**What is expected**
Your task is to transcribe the data in full.

-------- The records

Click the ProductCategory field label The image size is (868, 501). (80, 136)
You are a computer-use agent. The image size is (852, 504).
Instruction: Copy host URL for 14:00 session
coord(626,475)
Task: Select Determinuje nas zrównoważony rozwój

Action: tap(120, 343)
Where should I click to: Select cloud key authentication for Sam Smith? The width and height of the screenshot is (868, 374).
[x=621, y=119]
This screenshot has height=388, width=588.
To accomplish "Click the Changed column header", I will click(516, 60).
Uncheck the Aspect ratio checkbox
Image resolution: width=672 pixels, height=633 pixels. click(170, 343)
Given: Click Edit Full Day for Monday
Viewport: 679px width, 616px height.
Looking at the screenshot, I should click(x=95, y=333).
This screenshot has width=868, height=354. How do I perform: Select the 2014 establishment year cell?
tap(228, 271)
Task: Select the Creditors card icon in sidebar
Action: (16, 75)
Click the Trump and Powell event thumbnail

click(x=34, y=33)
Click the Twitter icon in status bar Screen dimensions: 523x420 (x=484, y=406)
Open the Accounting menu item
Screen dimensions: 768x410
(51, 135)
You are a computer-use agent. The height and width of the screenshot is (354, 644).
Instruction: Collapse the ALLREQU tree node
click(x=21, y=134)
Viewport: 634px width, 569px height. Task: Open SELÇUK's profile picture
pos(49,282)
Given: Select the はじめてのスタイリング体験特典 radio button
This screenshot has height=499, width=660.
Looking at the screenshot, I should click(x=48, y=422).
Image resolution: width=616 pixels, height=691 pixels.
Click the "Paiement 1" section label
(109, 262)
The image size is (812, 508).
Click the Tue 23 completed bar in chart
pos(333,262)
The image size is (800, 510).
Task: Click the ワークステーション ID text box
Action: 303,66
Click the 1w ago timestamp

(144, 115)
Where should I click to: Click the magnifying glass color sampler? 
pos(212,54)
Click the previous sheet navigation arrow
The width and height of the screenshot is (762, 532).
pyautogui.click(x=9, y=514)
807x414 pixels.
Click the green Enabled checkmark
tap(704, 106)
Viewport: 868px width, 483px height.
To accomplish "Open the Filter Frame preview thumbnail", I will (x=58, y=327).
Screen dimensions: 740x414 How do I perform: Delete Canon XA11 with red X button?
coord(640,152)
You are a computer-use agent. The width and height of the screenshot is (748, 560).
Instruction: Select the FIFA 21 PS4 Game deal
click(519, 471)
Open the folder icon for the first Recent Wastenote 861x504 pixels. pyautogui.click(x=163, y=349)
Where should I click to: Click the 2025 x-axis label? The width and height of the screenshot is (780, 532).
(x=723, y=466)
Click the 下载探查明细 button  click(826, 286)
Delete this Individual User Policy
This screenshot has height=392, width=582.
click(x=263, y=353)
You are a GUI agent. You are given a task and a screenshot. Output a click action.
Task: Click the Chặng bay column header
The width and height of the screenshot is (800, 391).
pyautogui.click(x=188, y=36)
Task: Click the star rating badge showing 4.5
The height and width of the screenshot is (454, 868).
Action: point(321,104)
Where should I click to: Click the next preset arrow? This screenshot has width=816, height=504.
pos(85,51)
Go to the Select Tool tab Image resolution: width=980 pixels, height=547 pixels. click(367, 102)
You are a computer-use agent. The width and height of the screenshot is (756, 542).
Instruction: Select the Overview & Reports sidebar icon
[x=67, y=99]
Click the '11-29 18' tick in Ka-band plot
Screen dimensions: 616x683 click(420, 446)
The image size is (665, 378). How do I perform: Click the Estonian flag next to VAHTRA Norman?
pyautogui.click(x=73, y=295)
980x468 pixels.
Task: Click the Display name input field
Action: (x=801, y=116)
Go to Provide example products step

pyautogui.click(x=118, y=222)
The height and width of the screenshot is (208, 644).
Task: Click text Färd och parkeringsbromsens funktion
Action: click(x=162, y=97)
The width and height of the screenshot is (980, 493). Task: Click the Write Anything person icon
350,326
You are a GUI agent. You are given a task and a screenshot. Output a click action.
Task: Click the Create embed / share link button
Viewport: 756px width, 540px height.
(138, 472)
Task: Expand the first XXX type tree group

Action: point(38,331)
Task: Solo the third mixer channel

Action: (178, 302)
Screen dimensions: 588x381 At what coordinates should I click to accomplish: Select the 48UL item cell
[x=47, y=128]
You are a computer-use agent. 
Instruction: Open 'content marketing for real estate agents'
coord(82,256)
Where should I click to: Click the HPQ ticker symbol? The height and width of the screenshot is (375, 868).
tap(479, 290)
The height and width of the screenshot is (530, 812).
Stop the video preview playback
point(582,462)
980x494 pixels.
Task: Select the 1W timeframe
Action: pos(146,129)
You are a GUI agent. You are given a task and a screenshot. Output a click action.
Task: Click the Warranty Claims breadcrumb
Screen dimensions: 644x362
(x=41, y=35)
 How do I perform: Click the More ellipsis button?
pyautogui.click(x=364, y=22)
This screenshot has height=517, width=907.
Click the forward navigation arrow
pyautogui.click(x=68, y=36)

----------------

**Response to the exercise**
Click the ProductCategory field label The image size is (868, 501). (80, 136)
You are a computer-use agent. The image size is (852, 504).
Instruction: Copy host URL for 14:00 session
coord(626,475)
Task: Select Determinuje nas zrównoważony rozwój

Action: tap(120, 343)
Where should I click to: Select cloud key authentication for Sam Smith? The width and height of the screenshot is (868, 374).
[x=621, y=119]
This screenshot has height=388, width=588.
To accomplish "Click the Changed column header", I will click(516, 60).
Uncheck the Aspect ratio checkbox
Image resolution: width=672 pixels, height=633 pixels. click(170, 343)
Given: Click Edit Full Day for Monday
Viewport: 679px width, 616px height.
Looking at the screenshot, I should click(x=95, y=333).
This screenshot has width=868, height=354. How do I perform: Select the 2014 establishment year cell?
tap(228, 271)
Task: Select the Creditors card icon in sidebar
Action: (16, 75)
Click the Trump and Powell event thumbnail

click(x=34, y=33)
Click the Twitter icon in status bar Screen dimensions: 523x420 (x=484, y=406)
Open the Accounting menu item
Screen dimensions: 768x410
(51, 135)
You are a computer-use agent. The height and width of the screenshot is (354, 644).
Instruction: Collapse the ALLREQU tree node
click(x=21, y=134)
Viewport: 634px width, 569px height. Task: Open SELÇUK's profile picture
pos(49,282)
Given: Select the はじめてのスタイリング体験特典 radio button
This screenshot has height=499, width=660.
Looking at the screenshot, I should click(x=48, y=422).
Image resolution: width=616 pixels, height=691 pixels.
Click the "Paiement 1" section label
(109, 262)
The image size is (812, 508).
Click the Tue 23 completed bar in chart
pos(333,262)
The image size is (800, 510).
Task: Click the ワークステーション ID text box
Action: 303,66
Click the 1w ago timestamp

(144, 115)
Where should I click to: Click the magnifying glass color sampler? 
pos(212,54)
Click the previous sheet navigation arrow
The width and height of the screenshot is (762, 532).
pyautogui.click(x=9, y=514)
807x414 pixels.
Click the green Enabled checkmark
tap(704, 106)
Viewport: 868px width, 483px height.
To accomplish "Open the Filter Frame preview thumbnail", I will (x=58, y=327).
Screen dimensions: 740x414 How do I perform: Delete Canon XA11 with red X button?
coord(640,152)
You are a computer-use agent. The width and height of the screenshot is (748, 560).
Instruction: Select the FIFA 21 PS4 Game deal
click(519, 471)
Open the folder icon for the first Recent Wastenote 861x504 pixels. pyautogui.click(x=163, y=349)
Where should I click to: Click the 2025 x-axis label? The width and height of the screenshot is (780, 532).
(x=723, y=466)
Click the 下载探查明细 button  click(826, 286)
Delete this Individual User Policy
This screenshot has height=392, width=582.
click(x=263, y=353)
You are a GUI agent. You are given a task and a screenshot. Output a click action.
Task: Click the Chặng bay column header
The width and height of the screenshot is (800, 391).
pyautogui.click(x=188, y=36)
Task: Click the star rating badge showing 4.5
The height and width of the screenshot is (454, 868).
Action: point(321,104)
Where should I click to: Click the next preset arrow? This screenshot has width=816, height=504.
pos(85,51)
Go to the Select Tool tab Image resolution: width=980 pixels, height=547 pixels. click(367, 102)
You are a computer-use agent. The width and height of the screenshot is (756, 542).
Instruction: Select the Overview & Reports sidebar icon
[x=67, y=99]
Click the '11-29 18' tick in Ka-band plot
Screen dimensions: 616x683 click(420, 446)
The image size is (665, 378). How do I perform: Click the Estonian flag next to VAHTRA Norman?
pyautogui.click(x=73, y=295)
980x468 pixels.
Task: Click the Display name input field
Action: (x=801, y=116)
Go to Provide example products step

pyautogui.click(x=118, y=222)
The height and width of the screenshot is (208, 644).
Task: Click text Färd och parkeringsbromsens funktion
Action: click(x=162, y=97)
The width and height of the screenshot is (980, 493). Task: Click the Write Anything person icon
350,326
You are a GUI agent. You are given a task and a screenshot. Output a click action.
Task: Click the Create embed / share link button
Viewport: 756px width, 540px height.
(138, 472)
Task: Expand the first XXX type tree group

Action: point(38,331)
Task: Solo the third mixer channel

Action: (178, 302)
Screen dimensions: 588x381 At what coordinates should I click to accomplish: Select the 48UL item cell
[x=47, y=128]
You are a computer-use agent. 
Instruction: Open 'content marketing for real estate agents'
coord(82,256)
Where should I click to: Click the HPQ ticker symbol? The height and width of the screenshot is (375, 868).
tap(479, 290)
The height and width of the screenshot is (530, 812).
Stop the video preview playback
point(582,462)
980x494 pixels.
Task: Select the 1W timeframe
Action: pos(146,129)
You are a GUI agent. You are given a task and a screenshot. Output a click action.
Task: Click the Warranty Claims breadcrumb
Screen dimensions: 644x362
(x=41, y=35)
 How do I perform: Click the More ellipsis button?
pyautogui.click(x=364, y=22)
This screenshot has height=517, width=907.
Click the forward navigation arrow
pyautogui.click(x=68, y=36)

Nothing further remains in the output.